The proposed changes shouldn’t lower the difficulty of the class, which students can take for college credit, AP U.S. History teacher Greg Herbert said.

Although she finds AP U.S. History to be time-consuming, sophomore Irene Solaiman said she likes the current course structure.

“The changes aren’t completely necessary,” she said. “I don’t think the amount of information we have to know is too much. It’s a lot to do, but it’s not overwhelming.”

AP Biology and U.S. History teachers will also receive structured curriculum outlines, instead of the current list of possible terms that the exam may test students on.

“The curriculum framework delineates between required and optional content; identifies various approaches to covering essential knowledge; points out connections and overlap among concepts; and indicates how the content relates to the exam,” the College Board website reported.

Toth said she’s still waiting to see sample questions to determine how much of an impact the curriculum changes will have on the course.

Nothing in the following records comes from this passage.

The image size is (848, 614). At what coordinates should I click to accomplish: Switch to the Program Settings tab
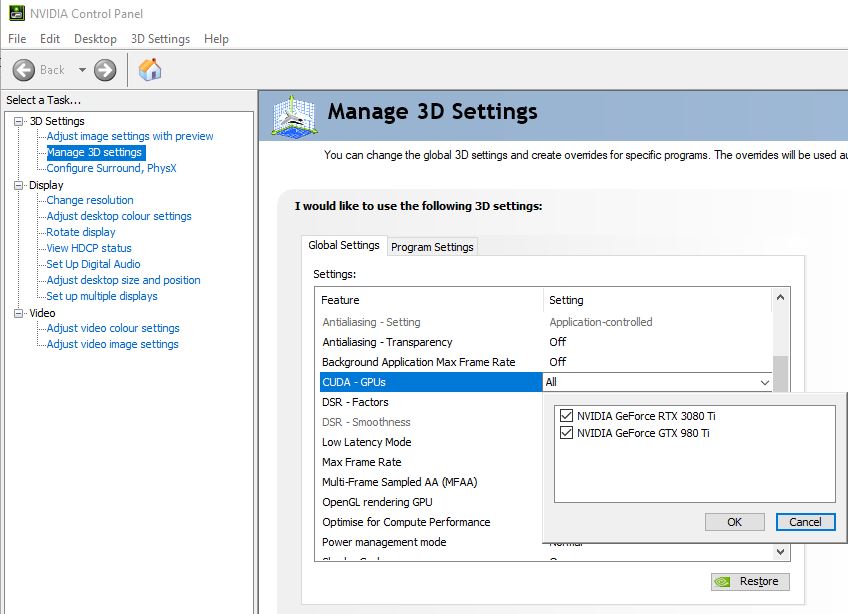pos(432,247)
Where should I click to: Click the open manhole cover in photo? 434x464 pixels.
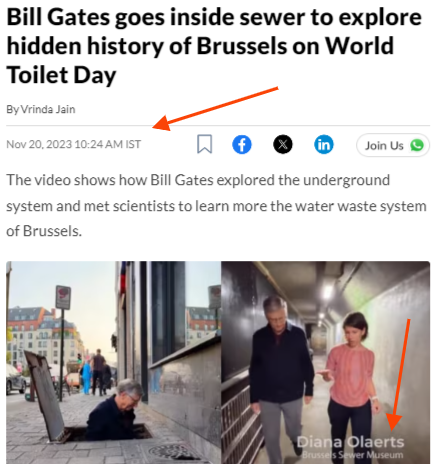point(45,397)
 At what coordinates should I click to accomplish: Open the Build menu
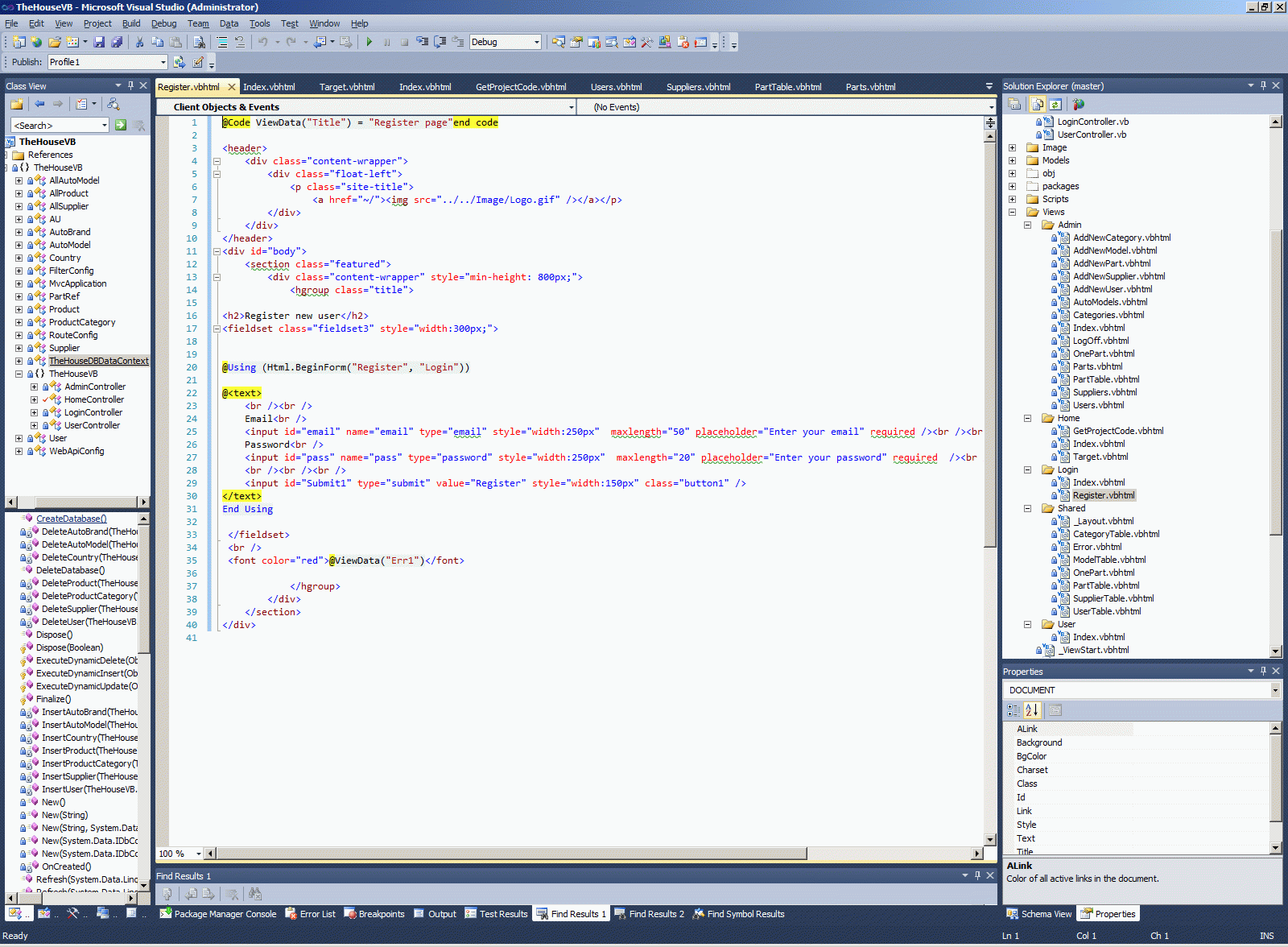130,23
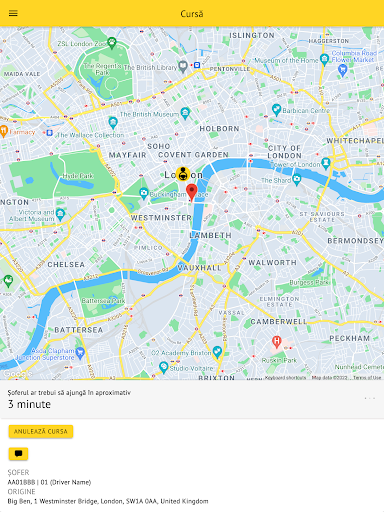
Task: Tap the O2 Academy Brixton marker
Action: point(217,352)
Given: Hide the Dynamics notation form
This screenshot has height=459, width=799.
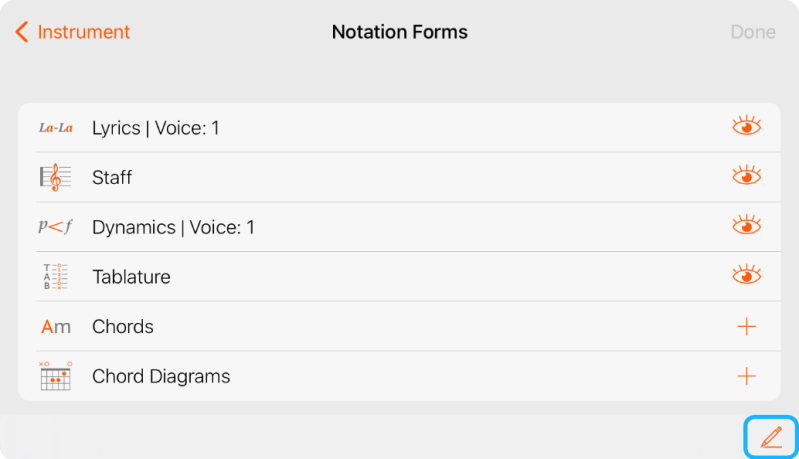Looking at the screenshot, I should [x=746, y=227].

“They’re going to have to give more specifics on what they want cut, because this is too vague,” she said. “They’re going to have to show us sample questions to see how it’s changed and how the level of detail has been modified.”

Although she’ll edit her course plans to align with the College Board’s changes, Toth said she’d still teach what she thinks is necessary. One possible change she disagrees with is cutting material studied in regular and honors chemistry at Whitman, she said.

“The things that they’ve said they’re going to cut, I don’t think they should cut,” she said. “I would teach it anyway.”